Figures are the typical (median) December return and how often it rose — the last 5 years versus the last 7(the heatmap’s default window). This verdict stays anchored to that 7-year window even if you zoom the chart, so it never disagrees with the badges above.
In plain English
Strip the year back and a single month does the heavy lifting: December, up in 6 of 7 Decembers while the other eleven tend to blur together.
Its average (+1.5%) and median (+1.2%) land within a hair of each other — the tell of steady, year-after-year gains rather than one outlier doing the work. It is also the calendar's calmest month, its returns swinging least from year to year (a 1.6% spread). Crucially, the gain is the stock's own rather than a rising tide's: December has cleared the S&P 500 by +0.5 points above the index. That consistency sets it apart from the field, where the average stock manages December only about 58% of the time.
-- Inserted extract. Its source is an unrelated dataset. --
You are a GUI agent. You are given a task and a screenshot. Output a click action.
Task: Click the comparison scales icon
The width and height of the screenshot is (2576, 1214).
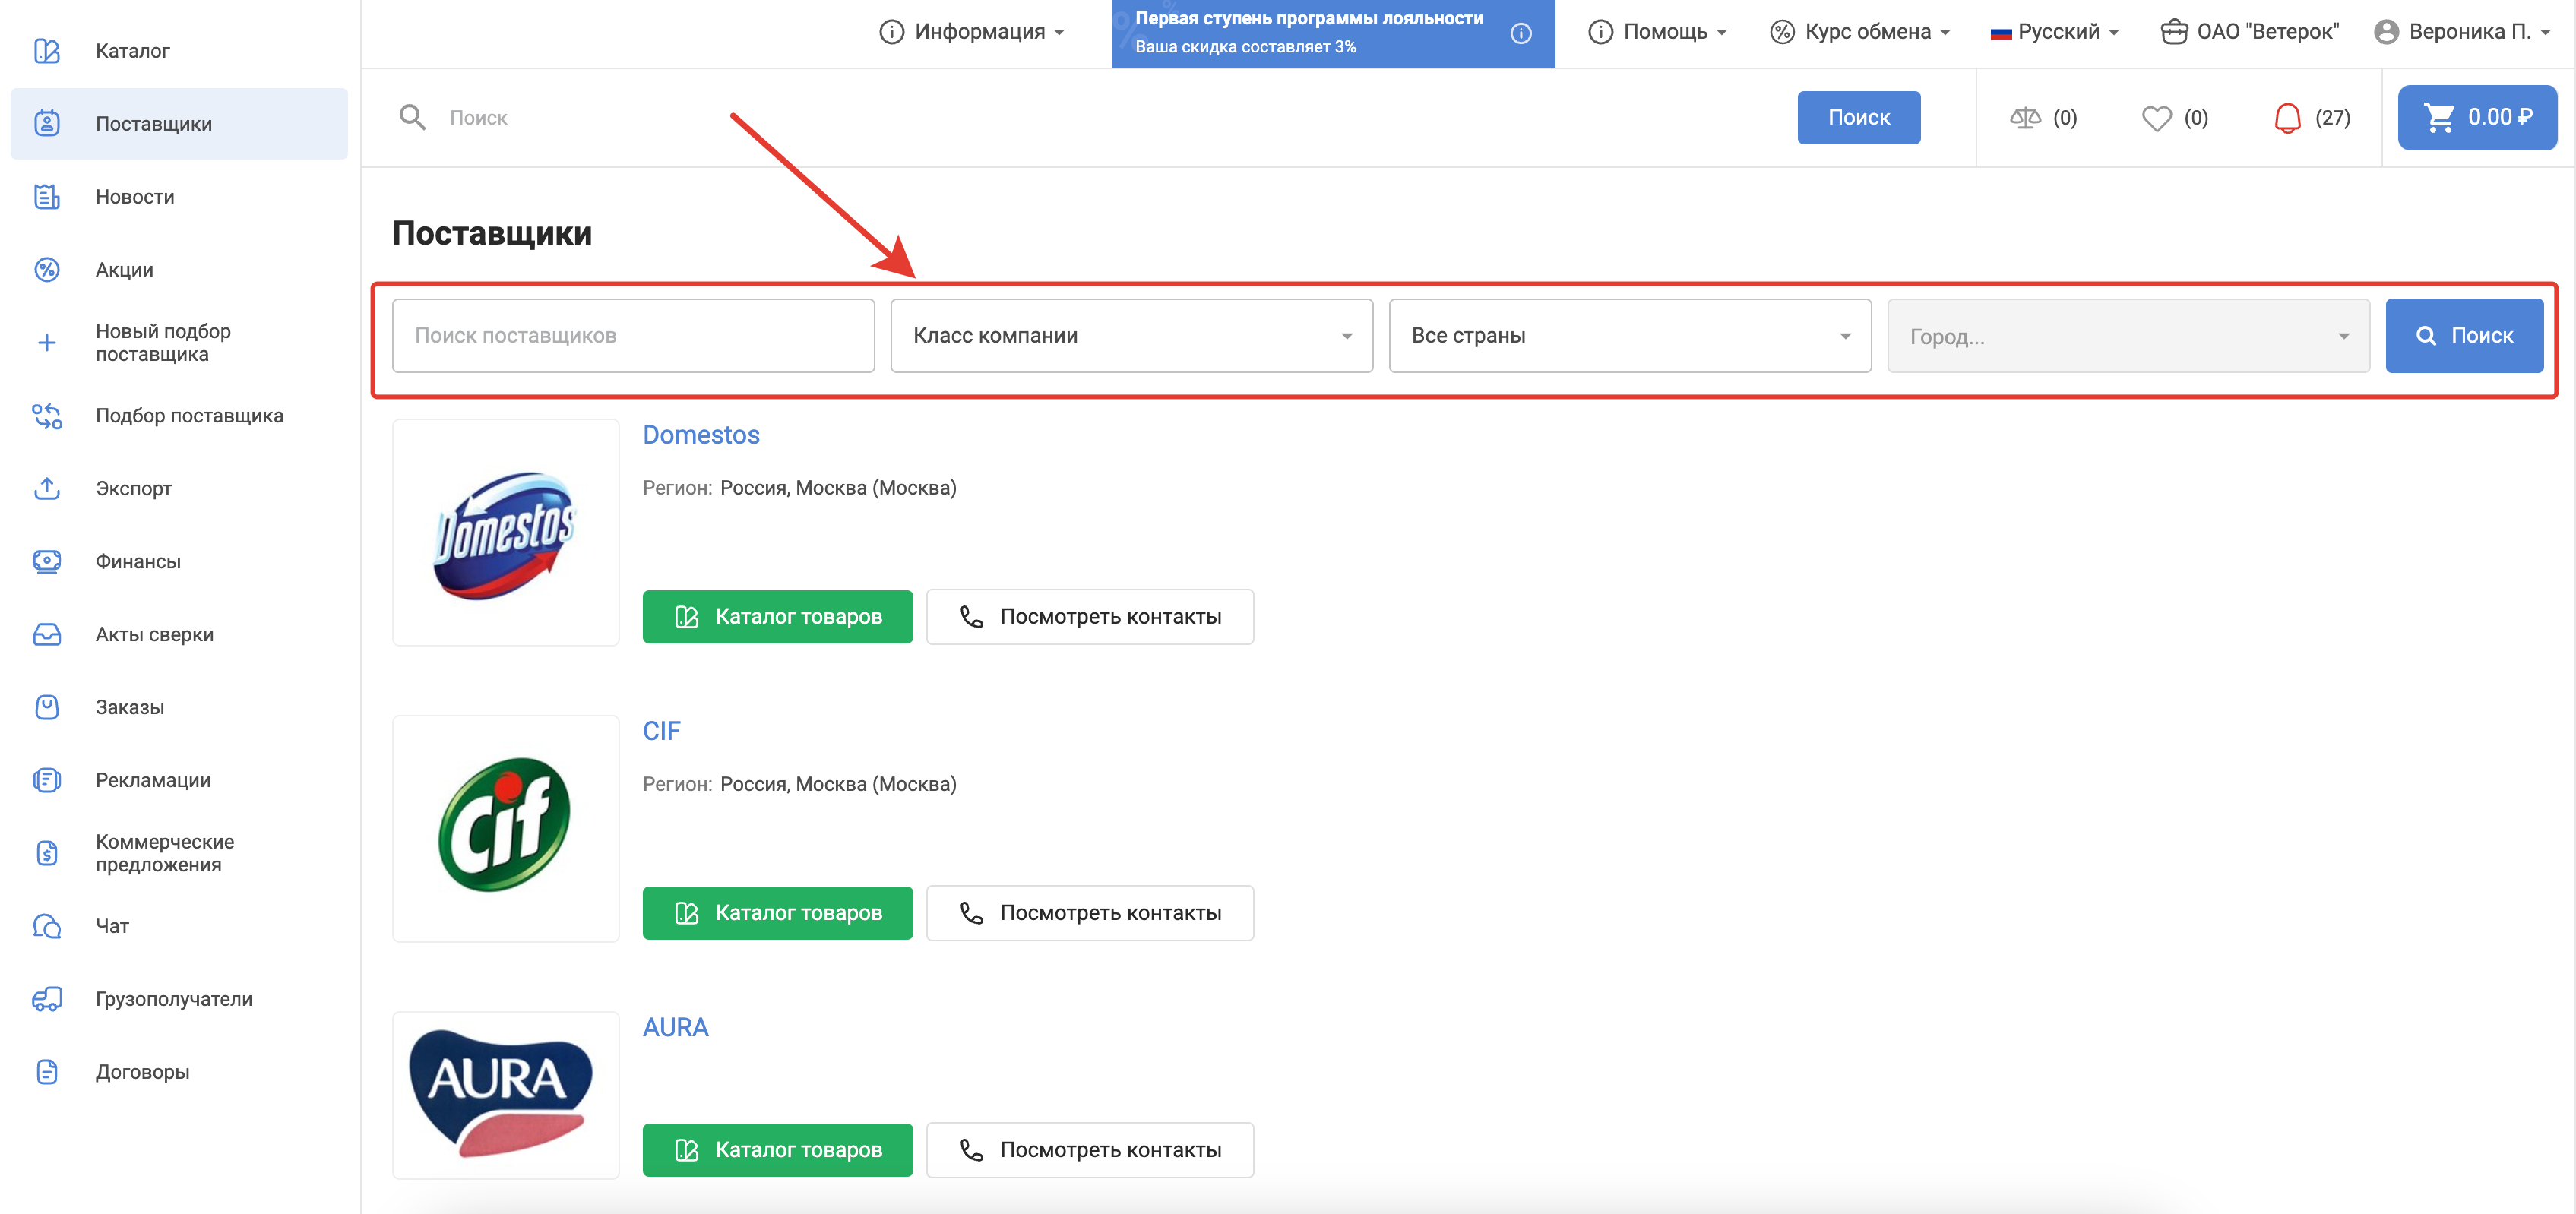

The strength clusters rather than stands alone — December–February forms a firm stretch that carries much of the year. At the other end of the calendar, November has been the soft spot — the weakest of 4 months that average a loss (−1.2%), and the edge isn't year-round — the stock has trailed the S&P 500 in March, April, and November. Its roughest month on record was a −43.5% March in 2020 — a reminder of how hard even a seasonal name can fall.
Reassuringly, the tendency has held its shape: the recent five years still track the years behind them.
The takeaway is less about when to buy than what to expect: December aside, the stock's months offer little reliable tilt. With a short 7-year record, the signal is best held loosely.
Short answers on the stock's best month (December), its worst (November), and whether it really trades seasonally.
Only mildly. The stock's months are fairly even — December is the firmest (+1.5%) and November the softest (−1.2%), a narrow spread that points to weak seasonality rather than a strong calendar effect.
December has been the strongest, averaging +1.5% and closing higher in 6 of 7 years since 2019.
It's the weakest, averaging −1.2% — historically a soft spot, though it still varies from year to year.
Explore
These names have the strongest July track records on record — a starting point for comparison.